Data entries

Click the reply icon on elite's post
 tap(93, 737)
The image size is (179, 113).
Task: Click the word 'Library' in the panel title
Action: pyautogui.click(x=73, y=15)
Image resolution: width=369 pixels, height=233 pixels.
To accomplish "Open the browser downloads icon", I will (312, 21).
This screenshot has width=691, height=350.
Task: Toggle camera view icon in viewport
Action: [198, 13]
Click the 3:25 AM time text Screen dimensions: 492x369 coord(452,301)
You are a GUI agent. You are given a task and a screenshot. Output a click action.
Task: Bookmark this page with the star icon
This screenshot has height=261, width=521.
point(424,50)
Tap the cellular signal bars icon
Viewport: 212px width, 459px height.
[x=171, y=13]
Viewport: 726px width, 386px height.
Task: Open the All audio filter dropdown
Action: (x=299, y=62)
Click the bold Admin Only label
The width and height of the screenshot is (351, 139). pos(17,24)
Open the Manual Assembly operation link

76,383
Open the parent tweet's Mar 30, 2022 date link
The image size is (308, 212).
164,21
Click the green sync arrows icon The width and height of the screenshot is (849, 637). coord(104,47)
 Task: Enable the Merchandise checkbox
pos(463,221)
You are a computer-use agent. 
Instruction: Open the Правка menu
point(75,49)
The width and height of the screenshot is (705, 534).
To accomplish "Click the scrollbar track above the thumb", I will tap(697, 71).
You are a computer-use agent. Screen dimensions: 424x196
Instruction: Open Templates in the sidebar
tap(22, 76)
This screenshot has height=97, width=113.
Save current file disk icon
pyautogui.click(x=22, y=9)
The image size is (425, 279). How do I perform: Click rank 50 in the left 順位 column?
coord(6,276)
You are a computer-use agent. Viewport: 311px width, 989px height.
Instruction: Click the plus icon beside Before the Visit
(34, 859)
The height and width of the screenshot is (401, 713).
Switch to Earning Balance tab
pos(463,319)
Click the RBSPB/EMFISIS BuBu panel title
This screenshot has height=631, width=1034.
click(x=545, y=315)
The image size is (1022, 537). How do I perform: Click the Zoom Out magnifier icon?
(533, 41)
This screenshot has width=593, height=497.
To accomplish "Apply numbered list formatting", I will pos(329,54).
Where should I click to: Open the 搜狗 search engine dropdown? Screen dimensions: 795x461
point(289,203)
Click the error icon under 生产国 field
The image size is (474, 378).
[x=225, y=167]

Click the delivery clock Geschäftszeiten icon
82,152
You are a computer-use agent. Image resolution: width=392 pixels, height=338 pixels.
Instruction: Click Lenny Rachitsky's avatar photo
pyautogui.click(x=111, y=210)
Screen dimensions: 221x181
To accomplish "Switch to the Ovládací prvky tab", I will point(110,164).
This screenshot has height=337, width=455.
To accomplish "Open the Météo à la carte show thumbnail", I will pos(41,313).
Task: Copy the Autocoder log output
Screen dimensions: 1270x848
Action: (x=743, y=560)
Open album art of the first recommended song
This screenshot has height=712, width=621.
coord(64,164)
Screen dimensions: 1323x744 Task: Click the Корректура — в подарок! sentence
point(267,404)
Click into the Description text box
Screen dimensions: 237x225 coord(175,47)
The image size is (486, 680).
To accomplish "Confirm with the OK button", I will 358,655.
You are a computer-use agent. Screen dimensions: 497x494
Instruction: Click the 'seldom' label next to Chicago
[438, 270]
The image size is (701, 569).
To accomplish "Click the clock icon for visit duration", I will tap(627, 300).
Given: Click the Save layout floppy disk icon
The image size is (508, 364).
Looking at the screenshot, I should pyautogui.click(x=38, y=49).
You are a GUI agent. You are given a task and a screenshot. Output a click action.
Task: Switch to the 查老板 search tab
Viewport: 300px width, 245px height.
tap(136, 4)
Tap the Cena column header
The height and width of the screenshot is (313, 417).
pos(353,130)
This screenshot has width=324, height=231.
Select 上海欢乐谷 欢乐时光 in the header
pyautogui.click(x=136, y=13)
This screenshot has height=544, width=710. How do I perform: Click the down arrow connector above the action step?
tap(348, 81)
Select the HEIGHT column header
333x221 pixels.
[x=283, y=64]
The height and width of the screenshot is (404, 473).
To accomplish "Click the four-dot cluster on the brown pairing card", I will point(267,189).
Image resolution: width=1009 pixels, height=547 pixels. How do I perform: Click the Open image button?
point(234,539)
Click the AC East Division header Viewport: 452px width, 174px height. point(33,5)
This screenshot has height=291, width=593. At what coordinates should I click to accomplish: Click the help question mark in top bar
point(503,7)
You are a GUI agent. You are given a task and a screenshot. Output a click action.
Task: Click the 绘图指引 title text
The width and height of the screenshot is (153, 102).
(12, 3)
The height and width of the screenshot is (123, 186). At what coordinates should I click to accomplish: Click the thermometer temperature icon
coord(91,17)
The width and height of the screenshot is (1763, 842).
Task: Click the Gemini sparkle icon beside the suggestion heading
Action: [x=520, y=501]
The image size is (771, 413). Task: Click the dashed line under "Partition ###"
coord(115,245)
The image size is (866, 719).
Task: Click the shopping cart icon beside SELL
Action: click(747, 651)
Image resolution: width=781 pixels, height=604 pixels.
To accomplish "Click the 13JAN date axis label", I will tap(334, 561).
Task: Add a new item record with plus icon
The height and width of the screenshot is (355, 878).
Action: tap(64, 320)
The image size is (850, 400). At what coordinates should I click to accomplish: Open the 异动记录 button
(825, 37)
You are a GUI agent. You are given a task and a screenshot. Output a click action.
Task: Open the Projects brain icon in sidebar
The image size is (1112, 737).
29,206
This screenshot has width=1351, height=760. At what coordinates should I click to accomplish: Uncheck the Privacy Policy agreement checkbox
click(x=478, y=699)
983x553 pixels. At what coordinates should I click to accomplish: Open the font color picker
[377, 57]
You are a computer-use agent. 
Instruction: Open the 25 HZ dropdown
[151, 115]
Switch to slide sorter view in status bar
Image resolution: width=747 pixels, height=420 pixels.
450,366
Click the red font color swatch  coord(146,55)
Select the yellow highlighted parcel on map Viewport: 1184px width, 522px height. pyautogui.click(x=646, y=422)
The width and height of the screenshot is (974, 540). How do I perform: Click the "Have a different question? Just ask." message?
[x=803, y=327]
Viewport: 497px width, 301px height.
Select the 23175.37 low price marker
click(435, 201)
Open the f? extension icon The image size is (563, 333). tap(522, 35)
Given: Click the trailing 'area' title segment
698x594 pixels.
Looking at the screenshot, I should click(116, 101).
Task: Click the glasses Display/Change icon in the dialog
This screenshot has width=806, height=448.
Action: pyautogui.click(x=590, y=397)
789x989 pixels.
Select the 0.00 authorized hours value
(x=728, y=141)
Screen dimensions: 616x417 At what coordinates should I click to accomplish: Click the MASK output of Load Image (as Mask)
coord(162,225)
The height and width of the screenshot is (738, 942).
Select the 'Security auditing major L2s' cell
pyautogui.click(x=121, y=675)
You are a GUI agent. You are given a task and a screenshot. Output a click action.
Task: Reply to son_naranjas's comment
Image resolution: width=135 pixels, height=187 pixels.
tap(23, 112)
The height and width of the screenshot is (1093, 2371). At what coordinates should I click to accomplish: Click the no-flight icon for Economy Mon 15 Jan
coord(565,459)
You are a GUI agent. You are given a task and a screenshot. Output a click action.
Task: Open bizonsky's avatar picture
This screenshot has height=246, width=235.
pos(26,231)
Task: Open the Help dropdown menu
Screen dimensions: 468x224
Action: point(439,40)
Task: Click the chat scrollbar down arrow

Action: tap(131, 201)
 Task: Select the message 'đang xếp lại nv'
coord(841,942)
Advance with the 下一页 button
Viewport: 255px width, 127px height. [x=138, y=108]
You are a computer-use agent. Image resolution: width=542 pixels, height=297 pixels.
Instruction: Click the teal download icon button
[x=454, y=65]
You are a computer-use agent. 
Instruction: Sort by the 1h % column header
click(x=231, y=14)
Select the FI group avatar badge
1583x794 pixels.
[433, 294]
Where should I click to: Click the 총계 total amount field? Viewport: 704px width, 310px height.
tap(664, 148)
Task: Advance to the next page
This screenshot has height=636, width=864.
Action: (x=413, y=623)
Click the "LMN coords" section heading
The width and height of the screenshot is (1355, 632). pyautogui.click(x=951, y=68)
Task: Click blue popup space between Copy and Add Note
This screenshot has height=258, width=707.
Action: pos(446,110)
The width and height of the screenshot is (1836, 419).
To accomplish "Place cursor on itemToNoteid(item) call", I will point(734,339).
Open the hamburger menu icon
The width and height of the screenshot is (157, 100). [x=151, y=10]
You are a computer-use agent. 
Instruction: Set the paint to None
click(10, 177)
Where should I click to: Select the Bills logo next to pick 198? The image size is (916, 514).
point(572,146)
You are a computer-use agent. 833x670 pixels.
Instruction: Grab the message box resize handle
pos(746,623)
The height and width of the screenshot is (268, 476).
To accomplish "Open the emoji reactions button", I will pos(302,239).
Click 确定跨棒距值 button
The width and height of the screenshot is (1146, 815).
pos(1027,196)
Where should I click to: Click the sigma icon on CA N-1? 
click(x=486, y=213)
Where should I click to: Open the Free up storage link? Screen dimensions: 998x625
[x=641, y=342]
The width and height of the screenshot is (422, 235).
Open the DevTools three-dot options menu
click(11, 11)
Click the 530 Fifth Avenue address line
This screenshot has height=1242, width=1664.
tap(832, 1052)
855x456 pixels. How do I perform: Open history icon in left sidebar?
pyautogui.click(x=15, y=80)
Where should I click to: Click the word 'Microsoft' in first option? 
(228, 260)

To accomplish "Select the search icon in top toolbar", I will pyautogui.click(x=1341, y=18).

Directions. Pull out all lines from the entries above that include the word "Copy".

Your solution.
Task: Copy the Autocoder log output
Task: Click blue popup space between Copy and Add Note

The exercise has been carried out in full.